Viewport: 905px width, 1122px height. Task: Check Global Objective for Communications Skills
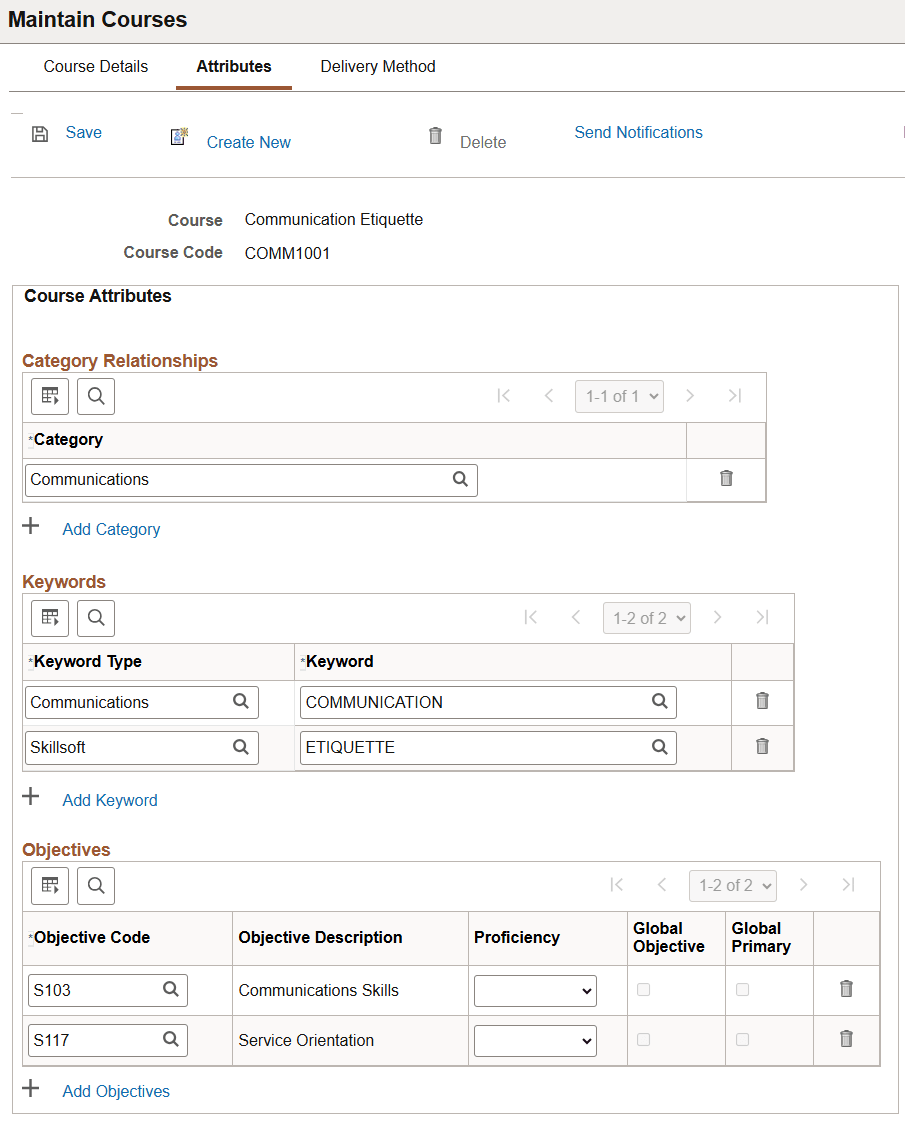[x=644, y=989]
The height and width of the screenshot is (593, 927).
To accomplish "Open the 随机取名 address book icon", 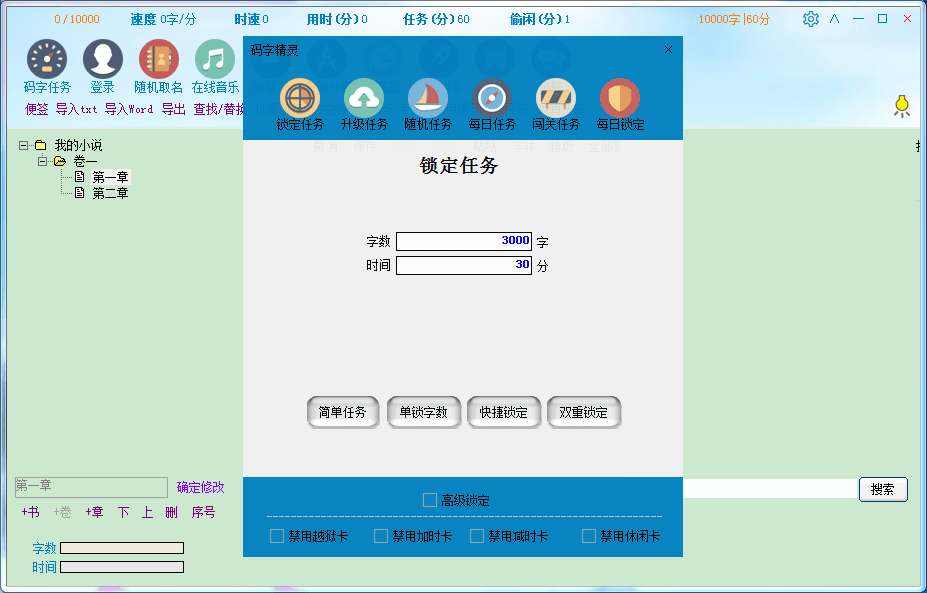I will 159,60.
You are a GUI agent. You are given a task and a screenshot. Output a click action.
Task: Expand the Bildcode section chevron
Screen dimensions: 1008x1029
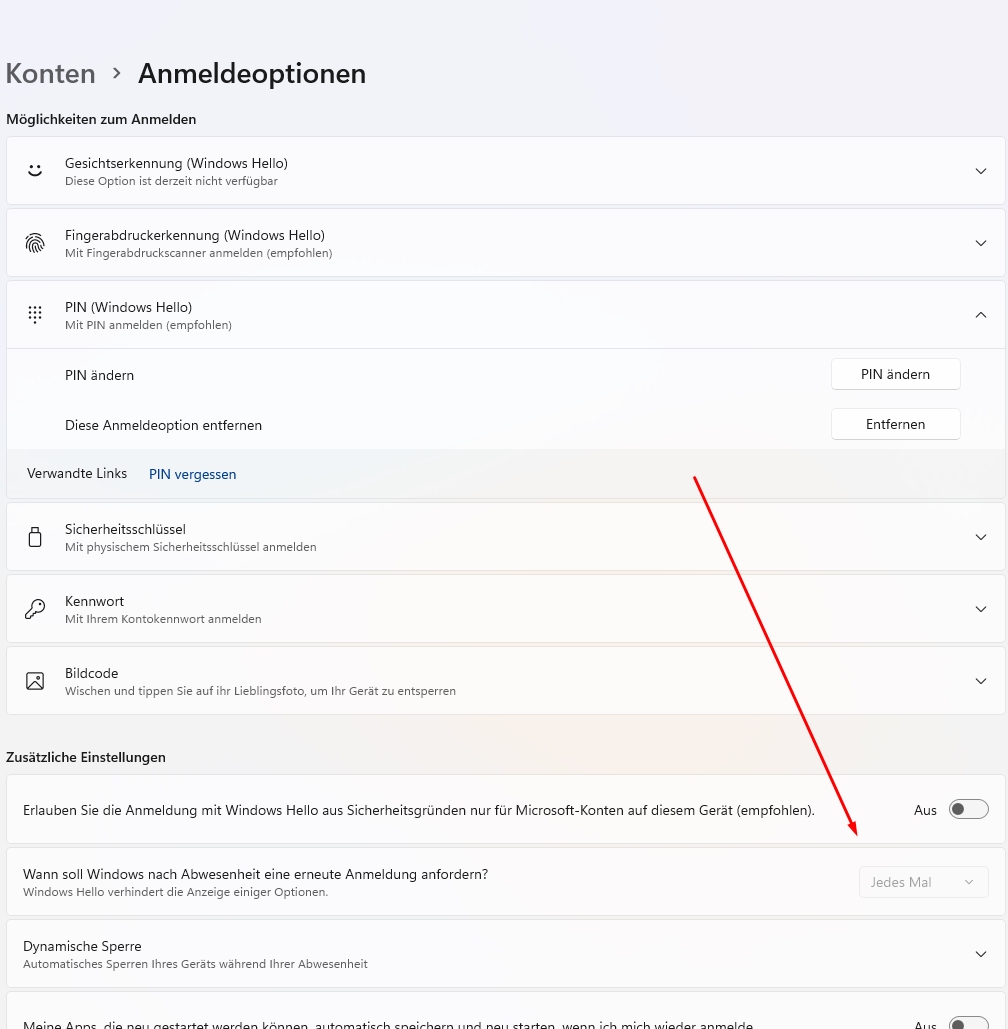[x=980, y=681]
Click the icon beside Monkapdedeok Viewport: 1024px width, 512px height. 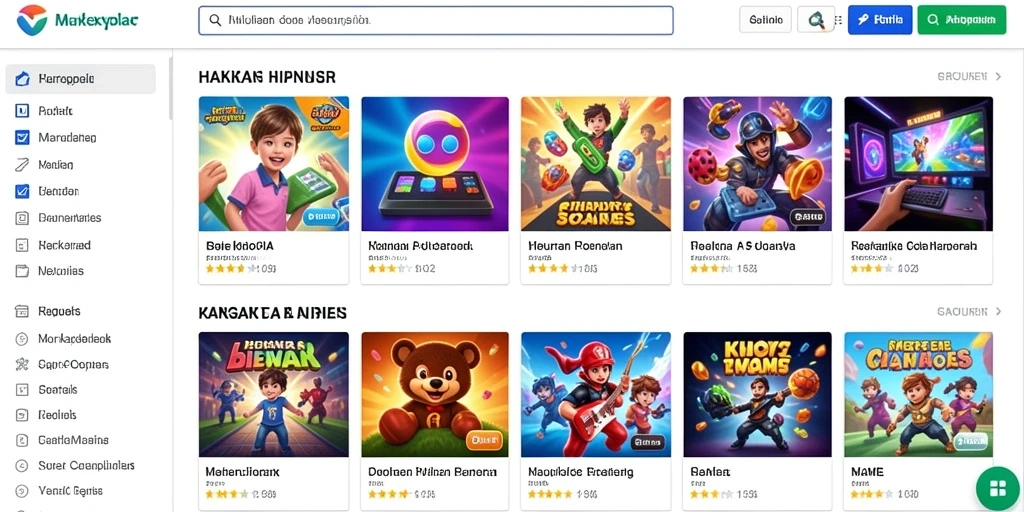coord(22,339)
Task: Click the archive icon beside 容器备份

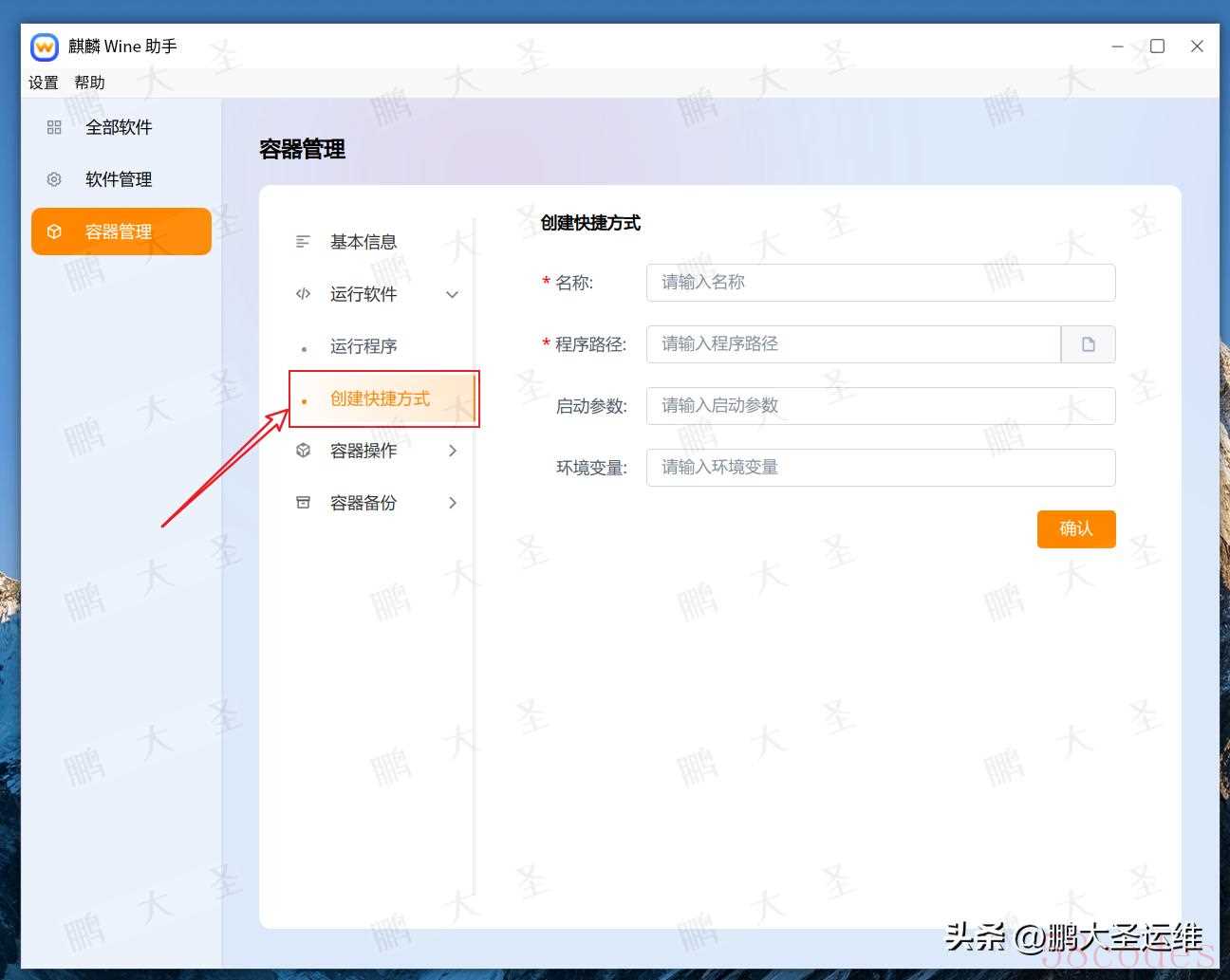Action: (303, 503)
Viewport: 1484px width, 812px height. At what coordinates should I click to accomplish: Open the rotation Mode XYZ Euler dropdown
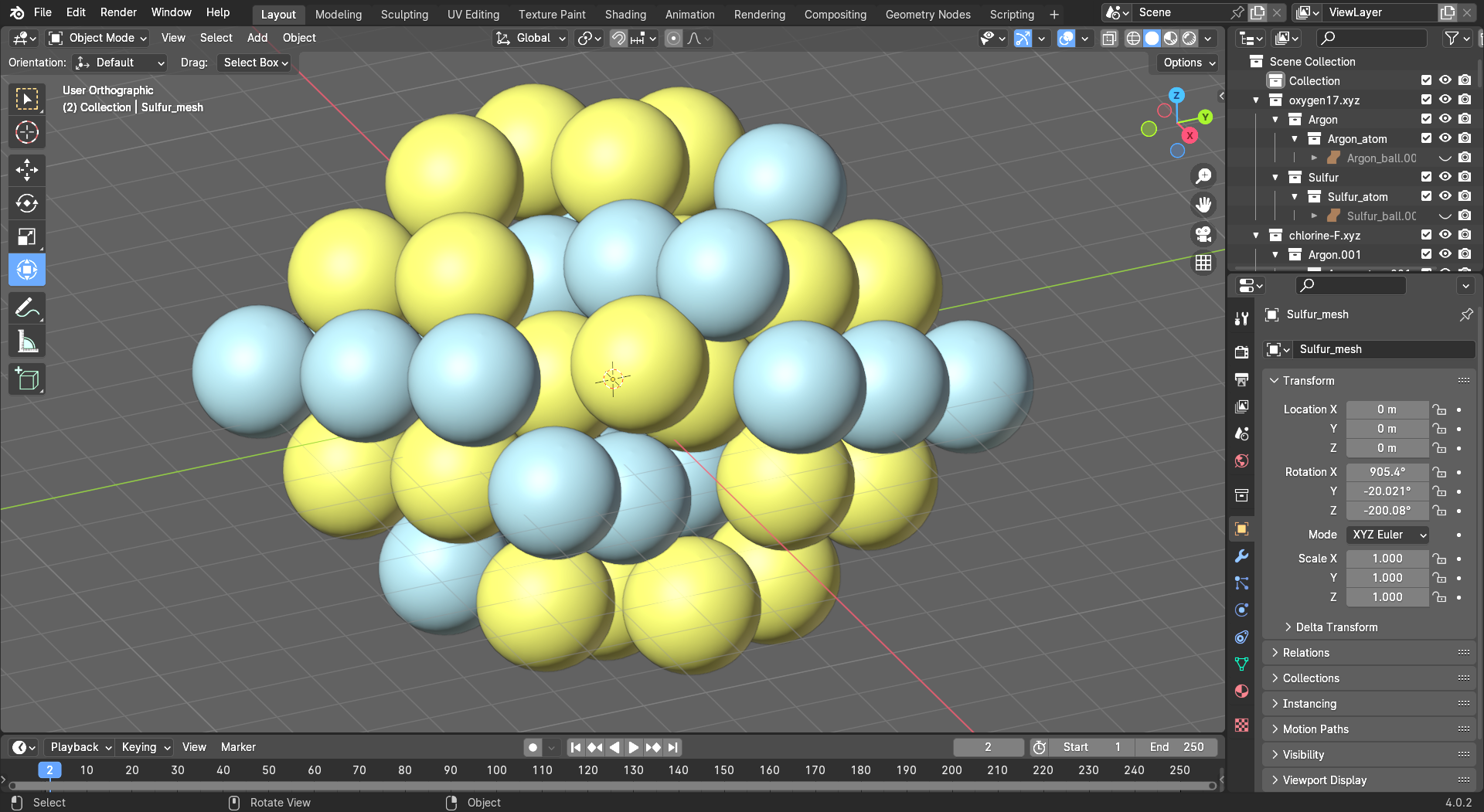click(1387, 535)
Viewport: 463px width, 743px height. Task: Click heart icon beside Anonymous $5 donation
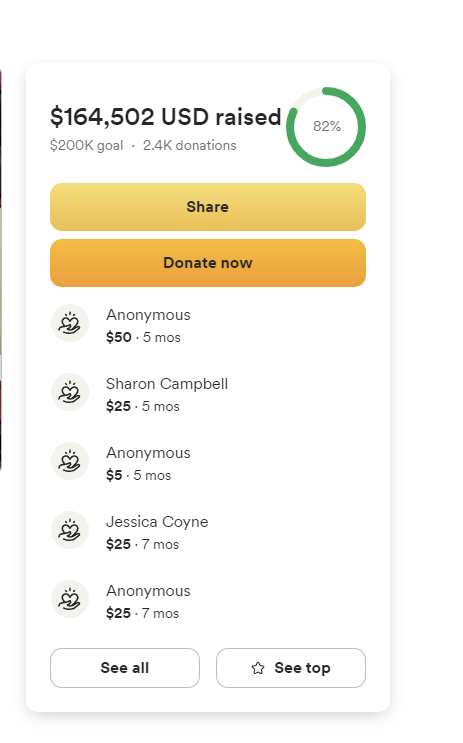70,461
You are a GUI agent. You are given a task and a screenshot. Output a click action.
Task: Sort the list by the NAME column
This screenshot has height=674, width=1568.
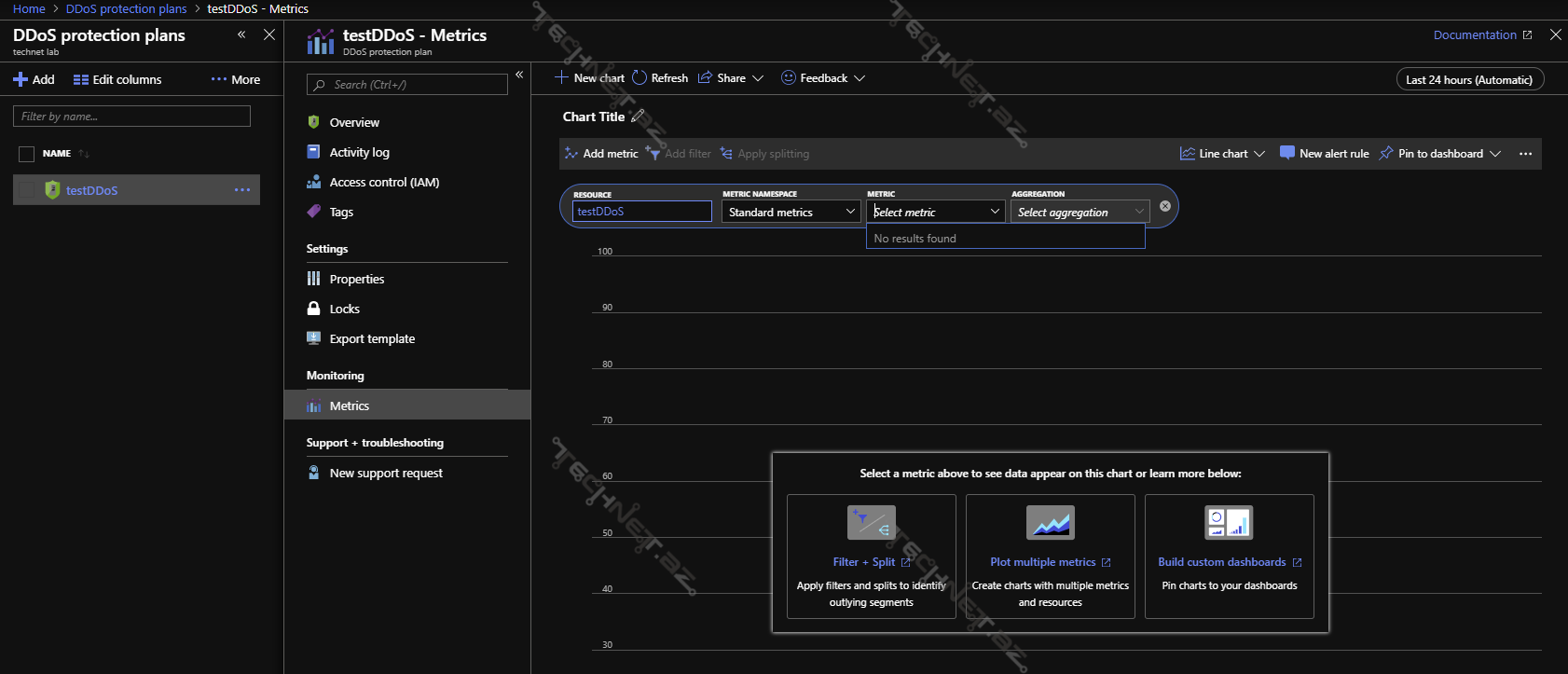(57, 154)
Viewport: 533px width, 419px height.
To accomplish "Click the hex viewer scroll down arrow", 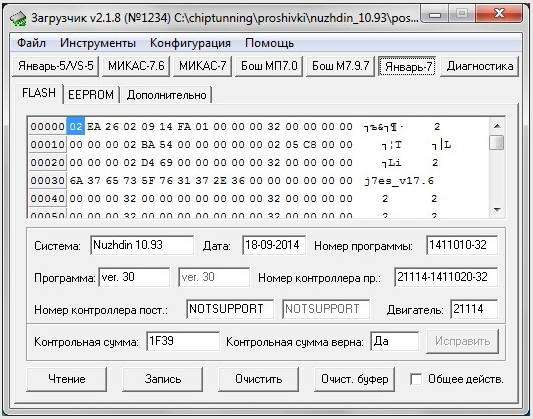I will [x=497, y=210].

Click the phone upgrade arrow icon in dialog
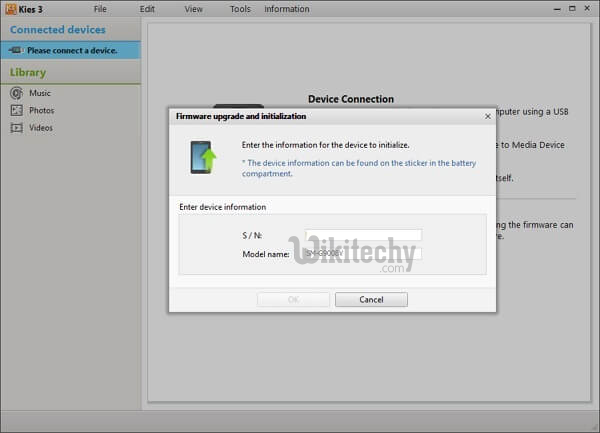pos(205,157)
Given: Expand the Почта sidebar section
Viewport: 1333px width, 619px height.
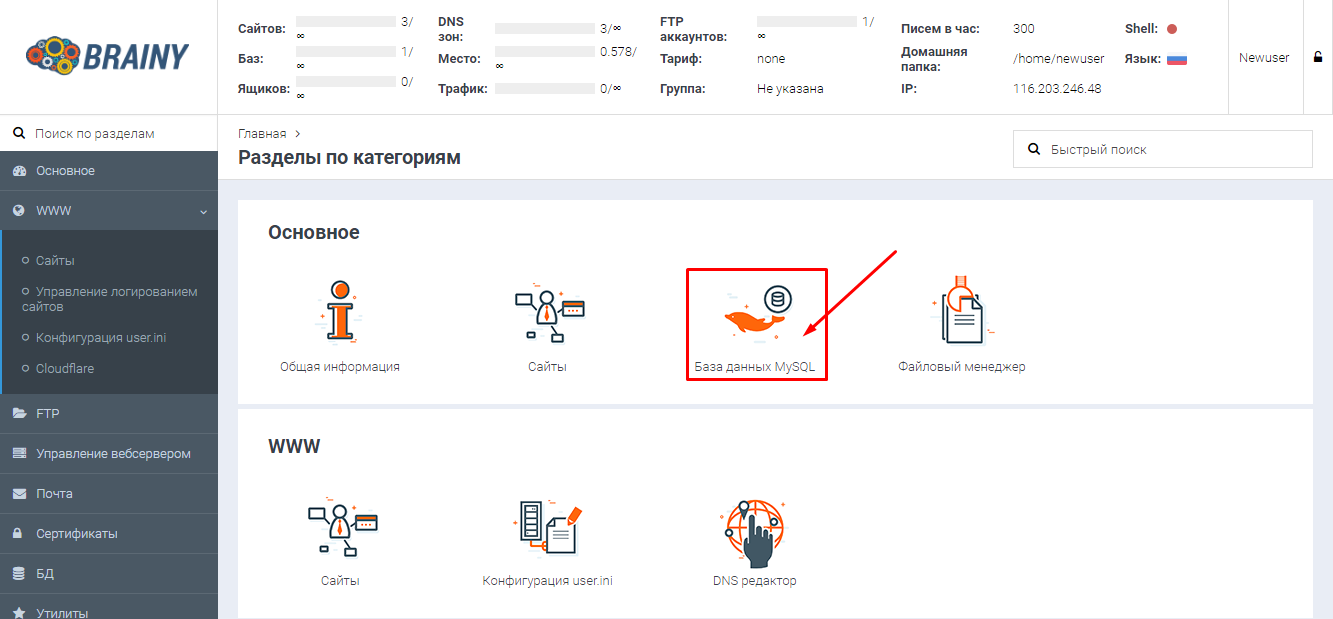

» **Assignment**:
Only the lines from the line with "Click the phone upgrade arrow icon in dialog" through the end of the entries above, copied exactly and with both ends included, belong in the response; the pictures do not.

» **Task answer**:
Click the phone upgrade arrow icon in dialog
pos(205,157)
Given: Expand the Почта sidebar section
Viewport: 1333px width, 619px height.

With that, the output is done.